His daughter tried to comfort him. “Father, I will keep this pair of pants until I die!” she pledged. He told her the cutting board would be her wedding gift.
“At that moment, I really wanted to kill myself,” he said. He gestured toward the safe-house window and beyond toward nighttime Yanji, brightly lighted and humming with traffic. “It is not like here,” he said. “Here, it is not a big deal to make money. There, it is suffering and suffering; sacrificing and sacrificing.”
He said he lay awake night after night afterward, fixated on the navy track suit his daughter had coveted. She had said it put her thick winter sweater and plain trousers to shame. He had put her off because the cheapest ones were nearly $15. When she brought it up once too often, he had cursed and shouted, “People in this house need to eat first!”
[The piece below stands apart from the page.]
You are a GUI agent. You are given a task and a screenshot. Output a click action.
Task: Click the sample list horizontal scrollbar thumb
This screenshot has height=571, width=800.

“I cannot describe how terrible I feel that I didn’t buy that for her,” he said, his voice trembling.
A Profound Isolation
Those North Koreans who have never crossed the border have no way to make sense of their tribulations. There is no Internet. Television and radio receivers are soldered to government channels. Even the party official’s wife lacks a telephone and mourns her lack of contact with the outside world. Her first question to a foreigner was “Am I pretty?”
Slowly, however, information is seeping in. Traders return from China to report that people are richer and comparatively freer, and that South Koreans are supposedly even more so. Some of the traders have cellphones that are linked to the Chinese cellular network and can be surreptitiously borrowed for exorbitant fees.
Punishment for watching foreign films and television shows is stiff. The trader said a 35-year-old neighbor spent six months in a labor camp last year after he was caught watching “Twin Dragons,” a farcical Hong Kong action film starring Jackie Chan. Yet to the dismay of the former teacher, her 26-year-old son takes similar risks.
Her sister is married to a government official in the capital, Pyongyang, she said, but neither is a fan of Kim Jong-il. On her most recent visit, she said, her sister whispered to her, ” ‘People follow him because of fear, not because of love.’ “
Since the currency devaluation, she and others say, people are noticeably bolder with such comments.
“Now, if you go to the market, people will say anything,” the construction worker said. “They will say the government is a thief—even in broad daylight.”
His wife was not among them. For weeks after the devaluation, he said, she lay on a living-room floor mat, immobilized by depression. “I had no strength to say anything to her,” he said.
Finally, he told her to get up. It was time to start over.